First of all,—actually, first of all and last of all—this business about not sleeping with Ian. How do I know she’s telling the truth? She could have been sleeping with him for weeks, months, for all I know. And anyway, she only said that she hasn’t slept with him yet, and she said that on Saturday, five days ago. Five days! She could have slept with him five times since then! (She could have slept with him twenty times since then, but you know what I mean.) And even if she hasn’t, she was definitely threatening to. What does ‘yet’ mean, after all? “I haven’t seen Resevoir Dogs yet.” What does that mean? It means you’re going to go, doesn’t it?

“Barry, if I were to say to you that I haven’t seen Reservoir Dogs yet, what would that mean?”

Barry looks at me.

“Just … come on, what would it mean to you? That sentence? ‘I haven’t seen Reservoir Dogs yet?’ ”

“To me, it would mean that you’re a liar. Either that or you’ve gone potty. You saw it twice. Once with Laura, once with me and Dick. We had that conversation about who killed Mr. Pink or whatever fucking color he was.”

“Yeah, yeah, I know. But say I hadn’t seen it and I said to you, ‘I haven’t seen Reservoir Dogs yet,’ what would you think?”

“I’d think, you’re a sick man. And I’d feel sorry for you.”

“No, but would you think, from that one sentence, that I was going to see it?”

“I’d hope you were, yeah, otherwise I would have to say that you’re not a friend of mine.”

“No, but—”

“I’m sorry, Rob, but I’m struggling here. I don’t understand any part of this conversation. You’re asking me what I’d think if you told me that you hadn’t seen a film that you’ve seen. What am I supposed to say?”

“Just listen to me. If I said to you—”

“—‘I haven’t seen Reservoir Dogs yet,’ yeah, yeah, I hear you—”

“Would you … would you get the impression that I wanted to see it?”

“Well … you couldn’t have been desperate, otherwise you’d have already gone.”

“Exactly.

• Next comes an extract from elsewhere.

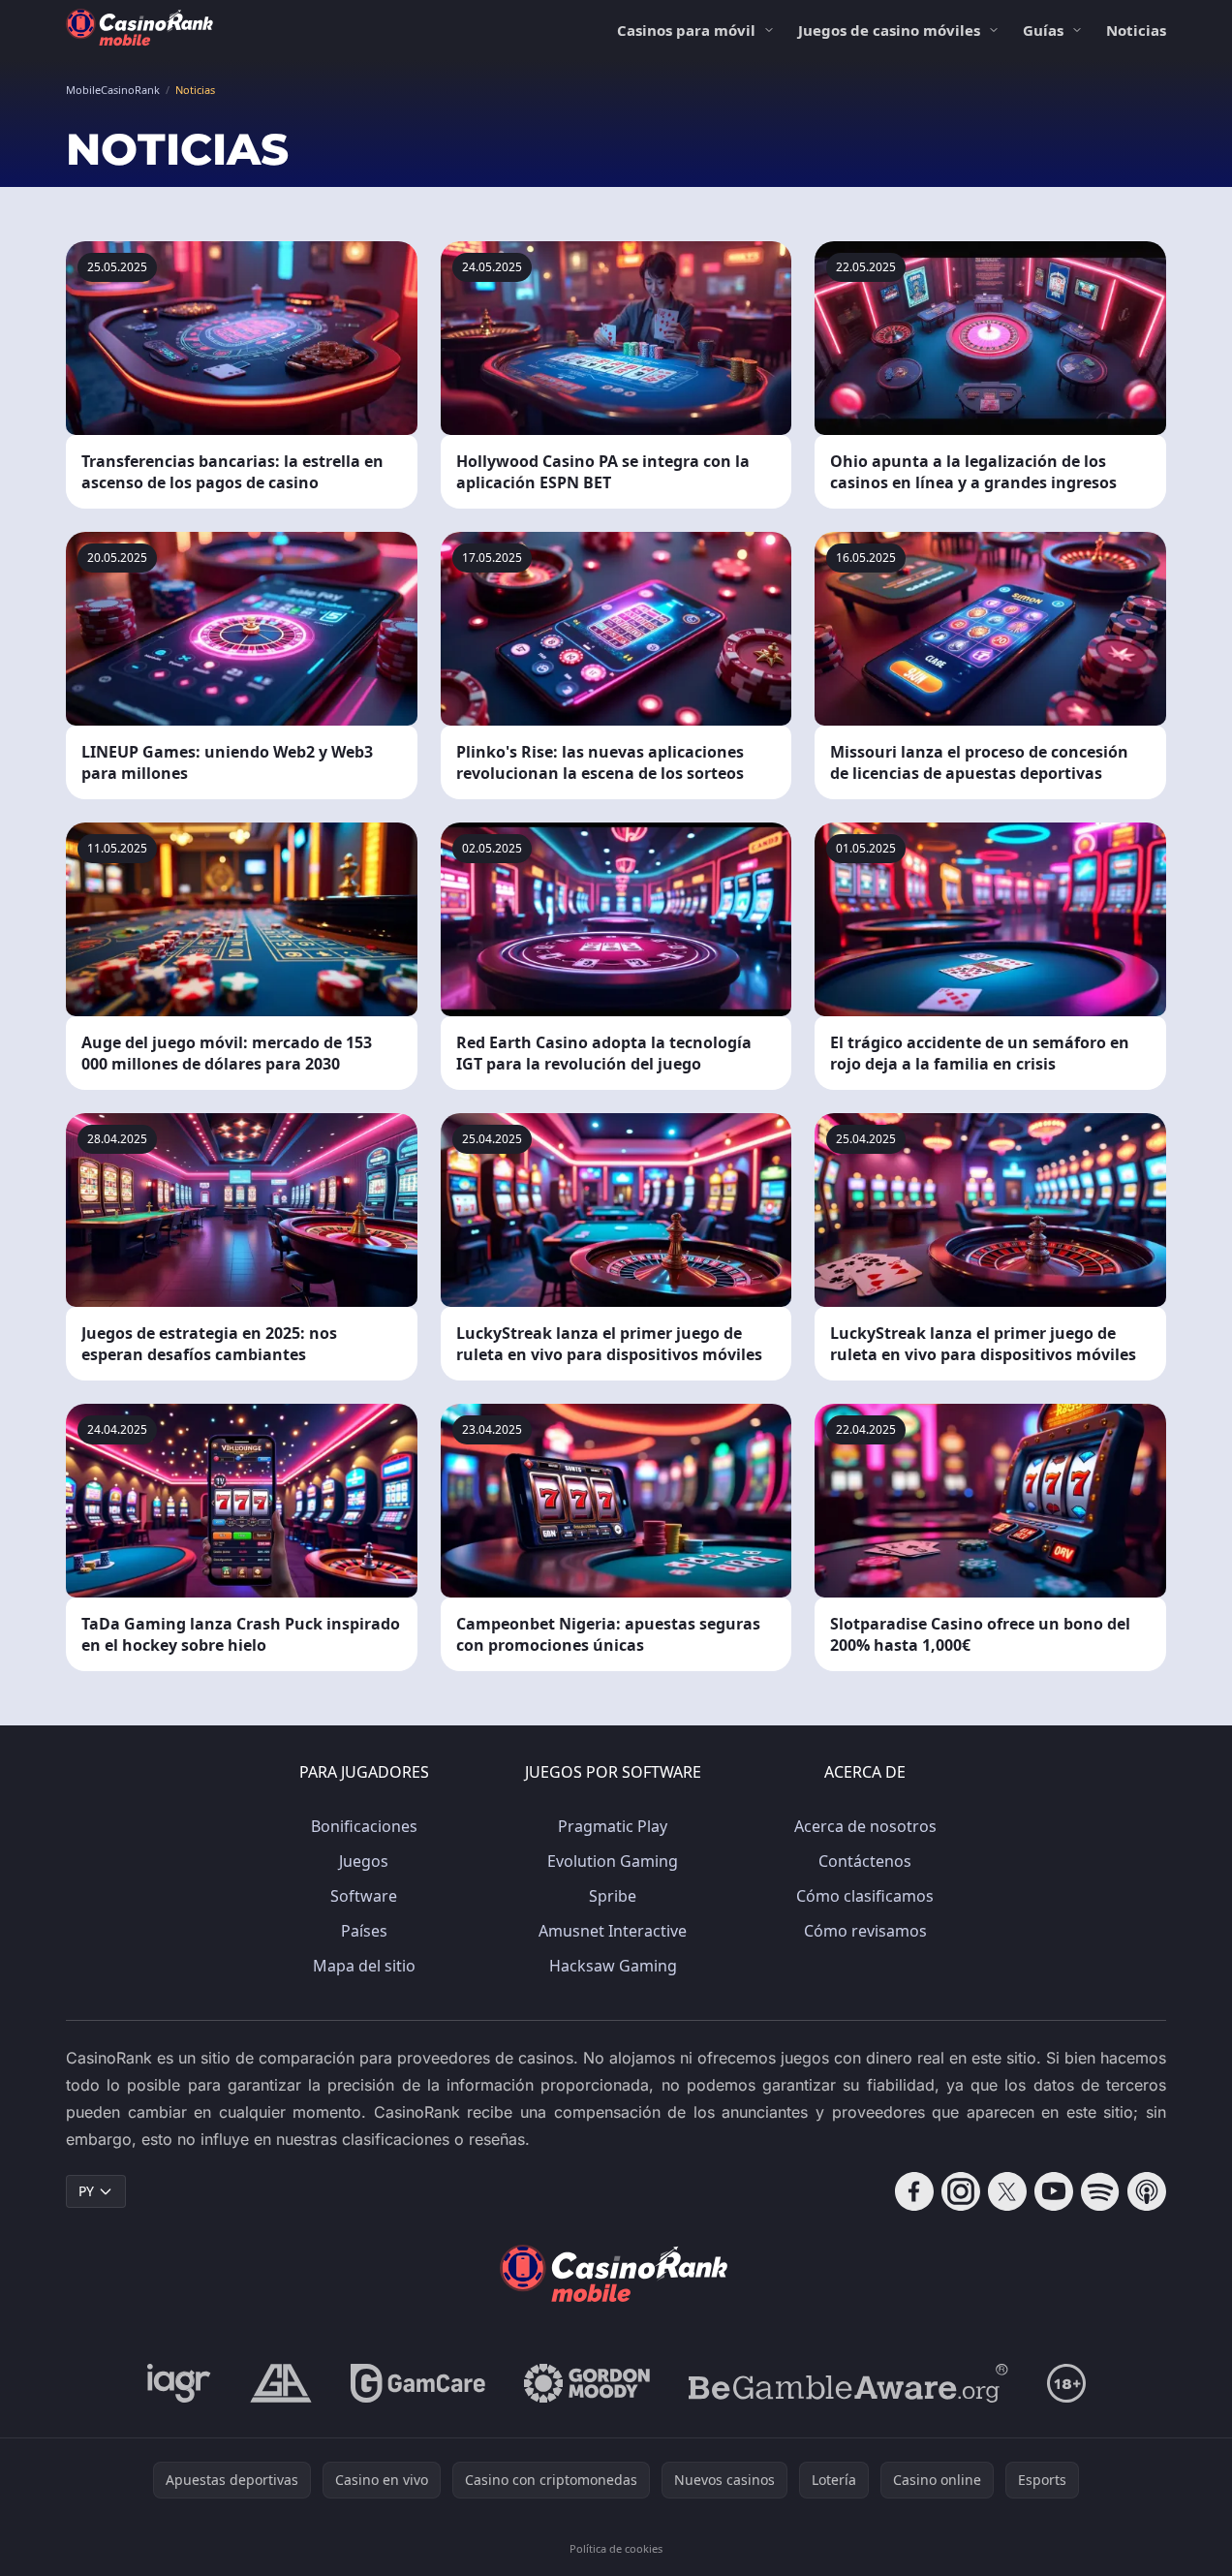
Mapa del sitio (364, 1965)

We went first night, didn’t we?”

“But the word ‘yet’ … yeah, I’d get the impression that you wanted to see it. Otherwise you’d say you didn’t fancy it much.”

“But in your opinion, would I definitely go?”

“How am I supposed to know that? You might get run over by a bus, or go blind, or anything. You might go off the idea. You might be broke. You might just get sick of people telling you you’ve really got to go.”

I don’t like the sound of that. “Why would they care?”

“Because it’s a brilliant film. It’s funny, and violent, and it’s got Harvey Keitel and Tim Roth in it, and everything. And a cracking sound track.”

Maybe there’s no comparison between Ian sleeping with Laura and Reservoir Dogs after all. Ian hasn’t got Harvey Keitel and Tim Roth in him. And Ian’s not funny. Or violent. And he’s got a crap sound track, judging from what we used to hear through the ceiling. I’ve taken this as far as it will go. But it doesn’t stop me worrying about the‘yet.’

I call Laura at work.

“Oh, hi, Rob,” she says, like I’m a friend she’s pleased to hear from (1. I’m not a friend. 2. She’s not pleased to hear from me. Apart from that … ) “How’s it going?”

I’m not letting her get away with this we-used-to-go-out-but-everything’s-OK-now stuff.

“Bad, thanks.” She sighs.

“Can we meet? There’re some things you said the other night that I wanted to go over.”

“I don’t want … I’m not ready to talk about it all again yet.”